On both sides of the ladder side decks from which you can see the interior gardens, located between the three bodies of the building extend. Each hallway leads visitors to the space above the lobby, recognizable by the tower in a telescope. By going through the intermediate aisles, visitors arrive in the side wings, each consisting of 5-7 galleries and a main room of 14 x 16 meters.
- Dome
The dome is at one end of the central body, near the river. Zinc coated sheet is bullet shaped and symmetrical. Almost at the tip surrounding a runner outdoors lookouts and has square windows that decrease in size as they approach the top of the dome, the latter being highlighted with small ledges. These types of windows available and resemble those used in the typical buildings of the Dutch countryside.
“… There are two main reasons for the magnificence of the dome: the first is your link to the architectural tradition of the classical world, tight to the nineteenth century Turin architect Alessandro Antonelli; the second is that between the river and the sea the terrain in that country boldly states… “(Aldo Rossi, July 1991)
Structure and materials
The building is constructed with traditional materials such as iron, brick, natural stone and zinc, around a skeleton of concrete and steel. Inside the floors are made mostly of wood Keruing, like the central staircase.
Lighting
Natural light penetrates mainly the cover central staircase, interacting with art works on the second floor. In making its route, the visitor passes alternately through the halls of the north and south of the central staircase where the lighting effect is provided by the contrast between the openings and closings that dominate the building. High side walls of the staircase are of red brick from floor to ceiling. The rooms on the first floor lateral combine natural light with indirect lighting panels. The hallways of the upper floors are lit with adjustable lights on the ceiling.

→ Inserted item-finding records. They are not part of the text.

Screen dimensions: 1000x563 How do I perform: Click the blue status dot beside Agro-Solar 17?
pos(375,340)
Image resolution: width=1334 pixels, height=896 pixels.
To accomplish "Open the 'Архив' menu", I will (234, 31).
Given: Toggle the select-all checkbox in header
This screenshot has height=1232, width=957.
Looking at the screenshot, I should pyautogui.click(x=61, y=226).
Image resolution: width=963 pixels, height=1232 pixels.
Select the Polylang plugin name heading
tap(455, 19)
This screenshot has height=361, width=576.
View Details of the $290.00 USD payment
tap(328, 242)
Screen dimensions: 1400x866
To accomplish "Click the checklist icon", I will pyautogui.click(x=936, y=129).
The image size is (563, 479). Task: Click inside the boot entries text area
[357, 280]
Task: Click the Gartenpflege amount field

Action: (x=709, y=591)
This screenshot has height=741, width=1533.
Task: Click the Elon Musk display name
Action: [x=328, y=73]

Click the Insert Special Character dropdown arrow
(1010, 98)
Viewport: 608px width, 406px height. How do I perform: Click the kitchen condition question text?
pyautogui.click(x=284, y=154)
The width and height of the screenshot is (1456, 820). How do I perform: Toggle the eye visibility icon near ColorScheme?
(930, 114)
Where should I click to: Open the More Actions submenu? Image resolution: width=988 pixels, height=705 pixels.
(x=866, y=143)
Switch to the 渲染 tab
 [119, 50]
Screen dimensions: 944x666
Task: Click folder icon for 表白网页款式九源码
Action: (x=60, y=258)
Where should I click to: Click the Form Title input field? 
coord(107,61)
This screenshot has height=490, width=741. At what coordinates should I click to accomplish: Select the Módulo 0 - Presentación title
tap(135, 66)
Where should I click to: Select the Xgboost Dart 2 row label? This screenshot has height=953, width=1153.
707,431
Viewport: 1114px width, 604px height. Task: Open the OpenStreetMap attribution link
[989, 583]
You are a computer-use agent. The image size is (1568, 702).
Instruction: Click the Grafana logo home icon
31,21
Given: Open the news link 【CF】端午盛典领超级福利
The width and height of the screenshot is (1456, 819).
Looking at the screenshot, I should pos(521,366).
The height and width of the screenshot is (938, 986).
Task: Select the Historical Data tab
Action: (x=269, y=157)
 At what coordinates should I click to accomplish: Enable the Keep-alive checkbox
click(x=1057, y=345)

The facades on the front and sides are closed, and the facades of the central wing, which forms the axis of the building are open. This interplay of light and routing by horizontal and vertical openings that make the visit a “architecturale promenade” (architectural promenade) stands
Finishes
The facades of this symmetrical complex are finished in red brick, red trachyte and Irish limestone ashlar. The roof of the tower is covered with pieces of zinc, and with glass in the galeries.